----- Trecho do documento

Símbolo do Jus.com.br Jus.com.br
Artigo Selo Verificado Destaque dos editores

Algumas questões de direitos humanos

Exibindo página 2 de 2
Agenda 01/10/1999 às 00:00

A PROBLEMÁTICA HODIERNA DOS DIREITOS HUMANOS:

O problema hodierno no tangente à questão dos Direitos Humanos não perpassa a problemática da sua afirmação jurídica ou fundamentação filosófica. Ora, os mesmos encontram-se efetivamente consagrados tanto nas constituições dos Estados, como nas declarações internacionais de direitos. Com efeito, verifica-se factualmente uma latente inércia política dos Direitos Humanos ante as necessidades sociais. A inexeqüibilidade dos mesmos é fruto da falta de mecanismos políticos aptos à sua concretude.

a) A NOÇÃO DE ESTADO DEMOCRÁTICO DE DIREITO:

Tal inércia política decorre da própria estruturação, no caso brasileiro, do princípio do Estado Democrático de Direito, que, na acepção kantiana, resulta da chamada "liberdade positiva", garantindo a coexistência das liberdades externas. "A obediência à lei consagrada no pacto mais do que a conseqüência de uma renúncia, é o reconhecimento de um dever, a condição da liberdade, a homenagem prestada à nossa humanidade mais verdadeira e profunda" (SOLARI, Gioele apud CICCO, Cláudio de, Op. Cit, p. 184.). É forçoso elucidar o conceito de igualdade, que, sob o prisma da concepção kantiana, postulada pela liberdade, alude à igualdade de oportunidades, a igualdade no ponto de partida, quedando o progresso de cada um na dependência do seu esforço individual. Kant tem uma idéia de Estado Democrático de Direito peculiar com relação às idéias dos demais filósofos do Liberalismo, porquanto contempla o assistencialismo estatal.

----------
----- Trechos de dados

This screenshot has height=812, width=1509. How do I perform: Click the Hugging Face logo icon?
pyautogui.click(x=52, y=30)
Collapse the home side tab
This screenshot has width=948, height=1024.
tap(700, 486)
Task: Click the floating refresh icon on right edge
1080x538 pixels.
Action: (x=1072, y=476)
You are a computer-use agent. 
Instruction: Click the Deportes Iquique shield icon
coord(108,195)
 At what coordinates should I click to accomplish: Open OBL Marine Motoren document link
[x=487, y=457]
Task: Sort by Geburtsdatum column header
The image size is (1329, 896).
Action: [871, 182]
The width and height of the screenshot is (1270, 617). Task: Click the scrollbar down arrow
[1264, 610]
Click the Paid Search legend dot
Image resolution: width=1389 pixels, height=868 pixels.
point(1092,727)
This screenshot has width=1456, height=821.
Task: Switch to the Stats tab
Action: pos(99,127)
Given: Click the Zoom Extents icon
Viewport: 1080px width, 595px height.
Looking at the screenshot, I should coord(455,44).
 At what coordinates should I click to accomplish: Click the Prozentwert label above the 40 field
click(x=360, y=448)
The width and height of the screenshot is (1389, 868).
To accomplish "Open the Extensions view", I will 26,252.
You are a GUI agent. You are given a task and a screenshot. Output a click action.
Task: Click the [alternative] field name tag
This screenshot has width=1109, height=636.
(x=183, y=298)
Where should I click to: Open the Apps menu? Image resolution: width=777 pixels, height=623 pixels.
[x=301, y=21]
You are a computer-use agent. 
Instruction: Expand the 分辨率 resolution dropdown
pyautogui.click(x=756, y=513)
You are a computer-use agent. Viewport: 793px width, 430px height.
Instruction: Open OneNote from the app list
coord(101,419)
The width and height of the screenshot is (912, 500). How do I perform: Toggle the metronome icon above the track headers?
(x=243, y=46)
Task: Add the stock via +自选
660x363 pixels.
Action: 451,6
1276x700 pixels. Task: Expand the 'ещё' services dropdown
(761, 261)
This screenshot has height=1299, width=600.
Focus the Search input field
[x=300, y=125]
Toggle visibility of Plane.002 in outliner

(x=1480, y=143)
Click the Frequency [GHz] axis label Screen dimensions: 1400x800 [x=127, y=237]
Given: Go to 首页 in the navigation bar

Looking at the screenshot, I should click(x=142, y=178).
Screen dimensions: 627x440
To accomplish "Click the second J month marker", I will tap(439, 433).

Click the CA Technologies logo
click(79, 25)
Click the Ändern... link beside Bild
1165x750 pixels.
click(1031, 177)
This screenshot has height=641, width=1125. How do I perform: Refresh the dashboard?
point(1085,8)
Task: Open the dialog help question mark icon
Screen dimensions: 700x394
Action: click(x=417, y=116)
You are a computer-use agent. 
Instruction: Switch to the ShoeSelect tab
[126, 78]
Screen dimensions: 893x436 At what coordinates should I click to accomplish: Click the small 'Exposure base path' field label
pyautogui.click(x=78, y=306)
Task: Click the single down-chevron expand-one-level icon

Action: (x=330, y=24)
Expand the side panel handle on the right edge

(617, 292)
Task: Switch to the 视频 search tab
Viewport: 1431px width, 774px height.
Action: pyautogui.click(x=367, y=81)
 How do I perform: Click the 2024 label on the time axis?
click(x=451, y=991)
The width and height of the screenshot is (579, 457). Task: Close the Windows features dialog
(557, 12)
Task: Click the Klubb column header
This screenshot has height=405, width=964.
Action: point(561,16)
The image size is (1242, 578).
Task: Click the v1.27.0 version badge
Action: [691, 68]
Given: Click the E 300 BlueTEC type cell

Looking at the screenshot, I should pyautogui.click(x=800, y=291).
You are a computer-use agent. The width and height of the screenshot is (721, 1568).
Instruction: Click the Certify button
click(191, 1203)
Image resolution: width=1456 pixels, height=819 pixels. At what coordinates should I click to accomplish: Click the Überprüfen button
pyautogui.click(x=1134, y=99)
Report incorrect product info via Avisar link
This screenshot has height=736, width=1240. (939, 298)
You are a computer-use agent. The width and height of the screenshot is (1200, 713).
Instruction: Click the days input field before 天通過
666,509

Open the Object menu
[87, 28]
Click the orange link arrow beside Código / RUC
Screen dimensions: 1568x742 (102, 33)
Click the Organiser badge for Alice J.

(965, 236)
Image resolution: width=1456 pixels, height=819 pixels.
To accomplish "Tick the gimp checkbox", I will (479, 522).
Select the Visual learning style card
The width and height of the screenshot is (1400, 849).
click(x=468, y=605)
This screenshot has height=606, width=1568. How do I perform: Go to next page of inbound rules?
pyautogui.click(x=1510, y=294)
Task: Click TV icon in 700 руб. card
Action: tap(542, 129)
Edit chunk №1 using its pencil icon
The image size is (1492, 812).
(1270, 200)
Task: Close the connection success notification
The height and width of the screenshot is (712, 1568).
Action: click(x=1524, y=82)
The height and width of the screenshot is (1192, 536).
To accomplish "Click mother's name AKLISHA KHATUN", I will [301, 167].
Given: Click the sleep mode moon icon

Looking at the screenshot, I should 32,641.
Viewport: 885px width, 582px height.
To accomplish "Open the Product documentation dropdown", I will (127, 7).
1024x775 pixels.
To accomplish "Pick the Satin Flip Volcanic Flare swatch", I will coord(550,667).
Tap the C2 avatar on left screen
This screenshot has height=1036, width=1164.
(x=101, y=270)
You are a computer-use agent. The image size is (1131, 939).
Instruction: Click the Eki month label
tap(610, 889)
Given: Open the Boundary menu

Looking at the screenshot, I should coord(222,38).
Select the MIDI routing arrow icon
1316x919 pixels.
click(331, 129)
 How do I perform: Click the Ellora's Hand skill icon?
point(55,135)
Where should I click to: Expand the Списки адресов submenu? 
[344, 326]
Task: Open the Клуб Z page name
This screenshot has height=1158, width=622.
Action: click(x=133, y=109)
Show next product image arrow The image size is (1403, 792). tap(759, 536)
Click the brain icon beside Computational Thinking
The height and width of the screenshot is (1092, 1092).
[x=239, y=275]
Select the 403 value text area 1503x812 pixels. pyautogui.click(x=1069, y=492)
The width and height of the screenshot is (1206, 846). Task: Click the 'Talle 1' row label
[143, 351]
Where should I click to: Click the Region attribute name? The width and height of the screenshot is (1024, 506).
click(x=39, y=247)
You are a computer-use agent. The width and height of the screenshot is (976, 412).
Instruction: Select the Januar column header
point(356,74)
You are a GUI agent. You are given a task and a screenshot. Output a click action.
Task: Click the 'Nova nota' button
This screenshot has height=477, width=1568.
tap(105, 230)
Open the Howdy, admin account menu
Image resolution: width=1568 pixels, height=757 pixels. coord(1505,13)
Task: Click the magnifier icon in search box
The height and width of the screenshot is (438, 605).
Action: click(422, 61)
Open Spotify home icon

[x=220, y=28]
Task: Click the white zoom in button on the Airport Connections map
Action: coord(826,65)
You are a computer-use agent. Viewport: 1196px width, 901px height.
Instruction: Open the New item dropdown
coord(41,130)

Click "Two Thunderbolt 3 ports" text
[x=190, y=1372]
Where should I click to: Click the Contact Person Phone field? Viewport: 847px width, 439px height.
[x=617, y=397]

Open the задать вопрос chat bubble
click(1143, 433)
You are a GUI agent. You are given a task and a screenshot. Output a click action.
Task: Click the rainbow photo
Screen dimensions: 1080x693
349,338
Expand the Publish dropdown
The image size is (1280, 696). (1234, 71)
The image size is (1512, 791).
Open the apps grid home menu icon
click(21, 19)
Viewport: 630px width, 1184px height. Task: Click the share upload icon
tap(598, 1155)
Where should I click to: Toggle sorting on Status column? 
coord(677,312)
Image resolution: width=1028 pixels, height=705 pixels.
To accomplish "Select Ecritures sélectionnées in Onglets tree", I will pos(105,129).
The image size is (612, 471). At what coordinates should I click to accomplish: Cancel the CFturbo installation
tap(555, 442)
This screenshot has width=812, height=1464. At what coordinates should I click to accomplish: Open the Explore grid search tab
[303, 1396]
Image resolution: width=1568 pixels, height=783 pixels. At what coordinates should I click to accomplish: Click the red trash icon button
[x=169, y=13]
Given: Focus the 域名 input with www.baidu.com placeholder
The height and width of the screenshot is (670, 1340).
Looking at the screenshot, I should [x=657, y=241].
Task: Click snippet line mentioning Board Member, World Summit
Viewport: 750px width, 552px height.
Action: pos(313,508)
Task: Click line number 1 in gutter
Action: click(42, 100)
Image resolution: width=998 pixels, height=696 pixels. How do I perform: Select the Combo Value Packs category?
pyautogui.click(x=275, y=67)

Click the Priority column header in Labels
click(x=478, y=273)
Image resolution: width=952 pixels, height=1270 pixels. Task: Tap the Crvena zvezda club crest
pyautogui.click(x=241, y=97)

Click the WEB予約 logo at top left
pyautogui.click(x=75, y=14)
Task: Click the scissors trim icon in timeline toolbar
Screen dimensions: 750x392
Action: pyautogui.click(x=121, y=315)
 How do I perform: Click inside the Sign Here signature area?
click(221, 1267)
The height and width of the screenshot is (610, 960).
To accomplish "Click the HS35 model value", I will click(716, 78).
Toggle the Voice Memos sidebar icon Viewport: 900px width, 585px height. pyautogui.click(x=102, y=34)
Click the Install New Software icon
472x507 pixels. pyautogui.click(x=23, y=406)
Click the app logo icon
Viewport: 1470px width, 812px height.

----------

== Objetivo ==
Dê continuidade ao artigo sobre direitos humanos, começando logo após a última frase apresentada.

== Resposta do exercício ==
Reza o art. 1º, parágrafo primeiro, da Constituição Federal de 1988: "Todo poder emana do povo, que o exerce por meio de representantes eleitos ou diretamente, nos termos desta Constituição."

Na prática, o preceito em epígrafe constitui-se em mera retórica tendo em vista que a não concretização do Estado Democrático de Direito se dá a partir de seu contexto estrutural na medida em que ocorre o vício de consentimento da participação popular na constituição do poder, que, consoante afirmou Montesquieu, limita o próprio poder exercido pelo Estado, qual seja, o poder legitimado pelos interesses democráticos.

Com efeito, os Direitos Humanos imprescindem do princípio do Estado Democrático de Direito para a sua eficacialidade prática, consistindo em fundamento para a sua consolidação. Daí a relação de interdependência entre os conceitos de Direitos Humanos, democracia e paz.

Forma-se, por conseguinte, um círculo vicioso. A população não detém a devida formação educacional e política. Daí o fato de não exercer o seu poder político, delegando-o a poderosos que não têm interesse em abdicar do seu poder de dominação perante o Estado e que, por esse motivo, não provêm a população de educação, saúde, habitação. Vê-se que o princípio da dignidade da pessoa humana não é aplicado em detrimento de pressões ideológicas, políticas, econômicas e sociais, com o escopo de manter o status quo.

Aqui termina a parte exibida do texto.